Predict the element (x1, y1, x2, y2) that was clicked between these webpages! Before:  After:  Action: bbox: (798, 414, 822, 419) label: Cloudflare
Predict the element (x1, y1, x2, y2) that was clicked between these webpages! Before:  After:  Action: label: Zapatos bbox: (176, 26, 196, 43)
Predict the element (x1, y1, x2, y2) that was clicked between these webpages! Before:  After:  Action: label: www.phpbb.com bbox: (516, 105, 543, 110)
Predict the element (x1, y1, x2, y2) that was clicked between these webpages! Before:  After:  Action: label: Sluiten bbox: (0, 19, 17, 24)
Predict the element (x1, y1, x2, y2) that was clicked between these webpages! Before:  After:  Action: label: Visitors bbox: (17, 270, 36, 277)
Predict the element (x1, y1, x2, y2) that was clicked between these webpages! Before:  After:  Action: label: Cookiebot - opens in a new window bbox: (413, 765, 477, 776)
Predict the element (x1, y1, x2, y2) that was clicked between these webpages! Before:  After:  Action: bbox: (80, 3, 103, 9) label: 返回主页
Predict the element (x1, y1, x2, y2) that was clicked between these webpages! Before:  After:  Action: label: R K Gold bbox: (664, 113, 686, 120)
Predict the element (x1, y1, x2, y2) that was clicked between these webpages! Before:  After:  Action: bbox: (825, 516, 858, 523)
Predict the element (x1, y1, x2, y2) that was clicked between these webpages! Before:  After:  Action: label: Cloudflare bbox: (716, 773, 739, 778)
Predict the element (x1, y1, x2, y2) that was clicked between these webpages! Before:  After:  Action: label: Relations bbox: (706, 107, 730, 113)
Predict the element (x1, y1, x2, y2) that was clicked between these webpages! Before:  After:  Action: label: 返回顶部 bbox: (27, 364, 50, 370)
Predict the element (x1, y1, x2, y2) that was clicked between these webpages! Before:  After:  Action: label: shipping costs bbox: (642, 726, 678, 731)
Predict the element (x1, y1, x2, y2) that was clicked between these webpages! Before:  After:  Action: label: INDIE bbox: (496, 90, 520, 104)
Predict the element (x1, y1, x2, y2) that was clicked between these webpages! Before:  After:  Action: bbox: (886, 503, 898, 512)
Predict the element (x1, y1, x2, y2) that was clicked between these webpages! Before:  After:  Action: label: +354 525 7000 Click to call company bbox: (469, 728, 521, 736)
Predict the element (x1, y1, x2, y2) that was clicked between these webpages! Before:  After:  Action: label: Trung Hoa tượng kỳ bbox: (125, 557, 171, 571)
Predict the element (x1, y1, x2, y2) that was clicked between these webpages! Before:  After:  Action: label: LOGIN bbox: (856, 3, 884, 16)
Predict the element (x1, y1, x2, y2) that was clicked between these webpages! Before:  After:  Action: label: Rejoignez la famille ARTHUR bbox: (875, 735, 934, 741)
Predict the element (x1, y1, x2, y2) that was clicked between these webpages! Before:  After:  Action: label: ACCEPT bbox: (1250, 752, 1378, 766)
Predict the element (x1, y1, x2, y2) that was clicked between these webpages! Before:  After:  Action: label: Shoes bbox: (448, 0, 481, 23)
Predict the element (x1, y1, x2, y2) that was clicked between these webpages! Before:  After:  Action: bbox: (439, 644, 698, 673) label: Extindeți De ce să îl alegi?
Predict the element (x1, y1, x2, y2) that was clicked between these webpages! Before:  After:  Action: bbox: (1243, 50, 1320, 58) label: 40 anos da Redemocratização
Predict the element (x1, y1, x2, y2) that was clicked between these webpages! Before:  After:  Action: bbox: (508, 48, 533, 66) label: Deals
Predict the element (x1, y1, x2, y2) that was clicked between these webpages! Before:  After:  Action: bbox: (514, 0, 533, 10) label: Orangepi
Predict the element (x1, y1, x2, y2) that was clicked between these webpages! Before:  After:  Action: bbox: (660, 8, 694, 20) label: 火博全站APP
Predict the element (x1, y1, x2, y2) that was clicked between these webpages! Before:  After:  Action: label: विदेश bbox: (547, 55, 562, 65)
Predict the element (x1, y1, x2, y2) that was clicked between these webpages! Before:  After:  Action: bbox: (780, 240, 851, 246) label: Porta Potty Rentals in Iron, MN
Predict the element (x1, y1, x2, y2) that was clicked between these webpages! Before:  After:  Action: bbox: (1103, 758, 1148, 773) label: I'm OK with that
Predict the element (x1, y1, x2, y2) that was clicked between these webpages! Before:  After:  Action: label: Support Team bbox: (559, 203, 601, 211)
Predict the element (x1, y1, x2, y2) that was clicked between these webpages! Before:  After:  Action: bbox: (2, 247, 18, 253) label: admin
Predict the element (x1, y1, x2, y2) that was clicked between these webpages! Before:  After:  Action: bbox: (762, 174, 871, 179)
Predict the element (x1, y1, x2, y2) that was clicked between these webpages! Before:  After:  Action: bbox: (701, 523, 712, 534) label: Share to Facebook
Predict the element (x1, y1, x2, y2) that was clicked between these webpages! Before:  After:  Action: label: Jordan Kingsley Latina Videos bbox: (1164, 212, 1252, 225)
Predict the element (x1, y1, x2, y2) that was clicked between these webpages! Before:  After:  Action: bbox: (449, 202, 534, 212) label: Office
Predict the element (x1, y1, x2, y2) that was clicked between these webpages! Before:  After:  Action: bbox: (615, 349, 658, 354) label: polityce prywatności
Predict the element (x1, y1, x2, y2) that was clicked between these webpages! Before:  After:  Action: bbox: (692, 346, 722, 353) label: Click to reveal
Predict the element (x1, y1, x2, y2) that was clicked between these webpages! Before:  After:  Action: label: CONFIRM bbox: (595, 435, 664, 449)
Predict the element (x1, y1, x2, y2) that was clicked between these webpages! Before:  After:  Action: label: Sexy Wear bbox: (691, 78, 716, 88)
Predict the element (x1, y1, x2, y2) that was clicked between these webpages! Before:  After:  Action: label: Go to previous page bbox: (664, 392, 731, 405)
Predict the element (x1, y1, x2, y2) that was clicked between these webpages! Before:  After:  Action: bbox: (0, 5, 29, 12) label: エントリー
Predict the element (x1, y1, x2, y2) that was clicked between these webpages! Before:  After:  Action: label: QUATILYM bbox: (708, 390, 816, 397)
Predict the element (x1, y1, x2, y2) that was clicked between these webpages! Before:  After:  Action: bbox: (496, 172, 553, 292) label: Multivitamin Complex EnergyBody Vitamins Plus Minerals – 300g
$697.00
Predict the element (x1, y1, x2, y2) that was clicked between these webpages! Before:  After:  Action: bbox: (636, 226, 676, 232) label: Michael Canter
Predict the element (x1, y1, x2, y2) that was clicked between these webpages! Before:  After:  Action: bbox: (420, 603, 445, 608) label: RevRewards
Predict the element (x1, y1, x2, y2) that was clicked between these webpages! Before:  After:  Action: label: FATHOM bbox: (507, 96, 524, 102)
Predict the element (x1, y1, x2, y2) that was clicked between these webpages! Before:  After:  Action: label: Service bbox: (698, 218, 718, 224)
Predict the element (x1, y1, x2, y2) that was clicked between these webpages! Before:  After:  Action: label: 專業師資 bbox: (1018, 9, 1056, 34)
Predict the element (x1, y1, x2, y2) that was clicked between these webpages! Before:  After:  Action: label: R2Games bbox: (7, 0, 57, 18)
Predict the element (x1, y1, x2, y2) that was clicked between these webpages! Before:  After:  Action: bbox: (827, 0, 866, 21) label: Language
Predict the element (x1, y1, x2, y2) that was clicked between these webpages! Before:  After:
* * * * *
## THE PROBLEM
Render every line of the listing above as a Markdown table with the columns Row and Line, numbering the rows in order and leaving out blank lines.

## FINISHED TASK
| Row | Line |
|---|---|
| 1 | Predict the element (x1, y1, x2, y2) that was clicked between these webpages! Before:  After:  Action: bbox: (798, 414, 822, 419) label: Cloudflare |
| 2 | Predict the element (x1, y1, x2, y2) that was clicked between these webpages! Before:  After:  Action: label: Zapatos bbox: (176, 26, 196, 43) |
| 3 | Predict the element (x1, y1, x2, y2) that was clicked between these webpages! Before:  After:  Action: label: www.phpbb.com bbox: (516, 105, 543, 110) |
| 4 | Predict the element (x1, y1, x2, y2) that was clicked between these webpages! Before:  After:  Action: label: Sluiten bbox: (0, 19, 17, 24) |
| 5 | Predict the element (x1, y1, x2, y2) that was clicked between these webpages! Before:  After:  Action: label: Visitors bbox: (17, 270, 36, 277) |
| 6 | Predict the element (x1, y1, x2, y2) that was clicked between these webpages! Before:  After:  Action: label: Cookiebot - opens in a new window bbox: (413, 765, 477, 776) |
| 7 | Predict the element (x1, y1, x2, y2) that was clicked between these webpages! Before:  After:  Action: bbox: (80, 3, 103, 9) label: 返回主页 |
| 8 | Predict the element (x1, y1, x2, y2) that was clicked between these webpages! Before:  After:  Action: label: R K Gold bbox: (664, 113, 686, 120) |
| 9 | Predict the element (x1, y1, x2, y2) that was clicked between these webpages! Before:  After:  Action: bbox: (825, 516, 858, 523) |
| 10 | Predict the element (x1, y1, x2, y2) that was clicked between these webpages! Before:  After:  Action: label: Cloudflare bbox: (716, 773, 739, 778) |
| 11 | Predict the element (x1, y1, x2, y2) that was clicked between these webpages! Before:  After:  Action: label: Relations bbox: (706, 107, 730, 113) |
| 12 | Predict the element (x1, y1, x2, y2) that was clicked between these webpages! Before:  After:  Action: label: 返回顶部 bbox: (27, 364, 50, 370) |
| 13 | Predict the element (x1, y1, x2, y2) that was clicked between these webpages! Before:  After:  Action: label: shipping costs bbox: (642, 726, 678, 731) |
| 14 | Predict the element (x1, y1, x2, y2) that was clicked between these webpages! Before:  After:  Action: label: INDIE bbox: (496, 90, 520, 104) |
| 15 | Predict the element (x1, y1, x2, y2) that was clicked between these webpages! Before:  After:  Action: bbox: (886, 503, 898, 512) |
| 16 | Predict the element (x1, y1, x2, y2) that was clicked between these webpages! Before:  After:  Action: label: +354 525 7000 Click to call company bbox: (469, 728, 521, 736) |
| 17 | Predict the element (x1, y1, x2, y2) that was clicked between these webpages! Before:  After:  Action: label: Trung Hoa tượng kỳ bbox: (125, 557, 171, 571) |
| 18 | Predict the element (x1, y1, x2, y2) that was clicked between these webpages! Before:  After:  Action: label: LOGIN bbox: (856, 3, 884, 16) |
| 19 | Predict the element (x1, y1, x2, y2) that was clicked between these webpages! Before:  After:  Action: label: Rejoignez la famille ARTHUR bbox: (875, 735, 934, 741) |
| 20 | Predict the element (x1, y1, x2, y2) that was clicked between these webpages! Before:  After:  Action: label: ACCEPT bbox: (1250, 752, 1378, 766) |
| 21 | Predict the element (x1, y1, x2, y2) that was clicked between these webpages! Before:  After:  Action: label: Shoes bbox: (448, 0, 481, 23) |
| 22 | Predict the element (x1, y1, x2, y2) that was clicked between these webpages! Before:  After:  Action: bbox: (439, 644, 698, 673) label: Extindeți De ce să îl alegi? |
| 23 | Predict the element (x1, y1, x2, y2) that was clicked between these webpages! Before:  After:  Action: bbox: (1243, 50, 1320, 58) label: 40 anos da Redemocratização |
| 24 | Predict the element (x1, y1, x2, y2) that was clicked between these webpages! Before:  After:  Action: bbox: (508, 48, 533, 66) label: Deals |
| 25 | Predict the element (x1, y1, x2, y2) that was clicked between these webpages! Before:  After:  Action: bbox: (514, 0, 533, 10) label: Orangepi |
| 26 | Predict the element (x1, y1, x2, y2) that was clicked between these webpages! Before:  After:  Action: bbox: (660, 8, 694, 20) label: 火博全站APP |
| 27 | Predict the element (x1, y1, x2, y2) that was clicked between these webpages! Before:  After:  Action: label: विदेश bbox: (547, 55, 562, 65) |
| 28 | Predict the element (x1, y1, x2, y2) that was clicked between these webpages! Before:  After:  Action: bbox: (780, 240, 851, 246) label: Porta Potty Rentals in Iron, MN |
| 29 | Predict the element (x1, y1, x2, y2) that was clicked between these webpages! Before:  After:  Action: bbox: (1103, 758, 1148, 773) label: I'm OK with that |
| 30 | Predict the element (x1, y1, x2, y2) that was clicked between these webpages! Before:  After:  Action: label: Support Team bbox: (559, 203, 601, 211) |
| 31 | Predict the element (x1, y1, x2, y2) that was clicked between these webpages! Before:  After:  Action: bbox: (2, 247, 18, 253) label: admin |
| 32 | Predict the element (x1, y1, x2, y2) that was clicked between these webpages! Before:  After:  Action: bbox: (762, 174, 871, 179) |
| 33 | Predict the element (x1, y1, x2, y2) that was clicked between these webpages! Before:  After:  Action: bbox: (701, 523, 712, 534) label: Share to Facebook |
| 34 | Predict the element (x1, y1, x2, y2) that was clicked between these webpages! Before:  After:  Action: label: Jordan Kingsley Latina Videos bbox: (1164, 212, 1252, 225) |
| 35 | Predict the element (x1, y1, x2, y2) that was clicked between these webpages! Before:  After:  Action: bbox: (449, 202, 534, 212) label: Office |
| 36 | Predict the element (x1, y1, x2, y2) that was clicked between these webpages! Before:  After:  Action: bbox: (615, 349, 658, 354) label: polityce prywatności |
| 37 | Predict the element (x1, y1, x2, y2) that was clicked between these webpages! Before:  After:  Action: bbox: (692, 346, 722, 353) label: Click to reveal |
| 38 | Predict the element (x1, y1, x2, y2) that was clicked between these webpages! Before:  After:  Action: label: CONFIRM bbox: (595, 435, 664, 449) |
| 39 | Predict the element (x1, y1, x2, y2) that was clicked between these webpages! Before:  After:  Action: label: Sexy Wear bbox: (691, 78, 716, 88) |
| 40 | Predict the element (x1, y1, x2, y2) that was clicked between these webpages! Before:  After:  Action: label: Go to previous page bbox: (664, 392, 731, 405) |
| 41 | Predict the element (x1, y1, x2, y2) that was clicked between these webpages! Before:  After:  Action: bbox: (0, 5, 29, 12) label: エントリー |
| 42 | Predict the element (x1, y1, x2, y2) that was clicked between these webpages! Before:  After:  Action: label: QUATILYM bbox: (708, 390, 816, 397) |
| 43 | Predict the element (x1, y1, x2, y2) that was clicked between these webpages! Before:  After:  Action: bbox: (496, 172, 553, 292) label: Multivitamin Complex EnergyBody Vitamins Plus Minerals – 300g |
| 44 | $697.00 |
| 45 | Predict the element (x1, y1, x2, y2) that was clicked between these webpages! Before:  After:  Action: bbox: (636, 226, 676, 232) label: Michael Canter |
| 46 | Predict the element (x1, y1, x2, y2) that was clicked between these webpages! Before:  After:  Action: bbox: (420, 603, 445, 608) label: RevRewards |
| 47 | Predict the element (x1, y1, x2, y2) that was clicked between these webpages! Before:  After:  Action: label: FATHOM bbox: (507, 96, 524, 102) |
| 48 | Predict the element (x1, y1, x2, y2) that was clicked between these webpages! Before:  After:  Action: label: Service bbox: (698, 218, 718, 224) |
| 49 | Predict the element (x1, y1, x2, y2) that was clicked between these webpages! Before:  After:  Action: label: 專業師資 bbox: (1018, 9, 1056, 34) |
| 50 | Predict the element (x1, y1, x2, y2) that was clicked between these webpages! Before:  After:  Action: label: R2Games bbox: (7, 0, 57, 18) |
| 51 | Predict the element (x1, y1, x2, y2) that was clicked between these webpages! Before:  After:  Action: bbox: (827, 0, 866, 21) label: Language |
| 52 | Predict the element (x1, y1, x2, y2) that was clicked between these webpages! Before:  After: |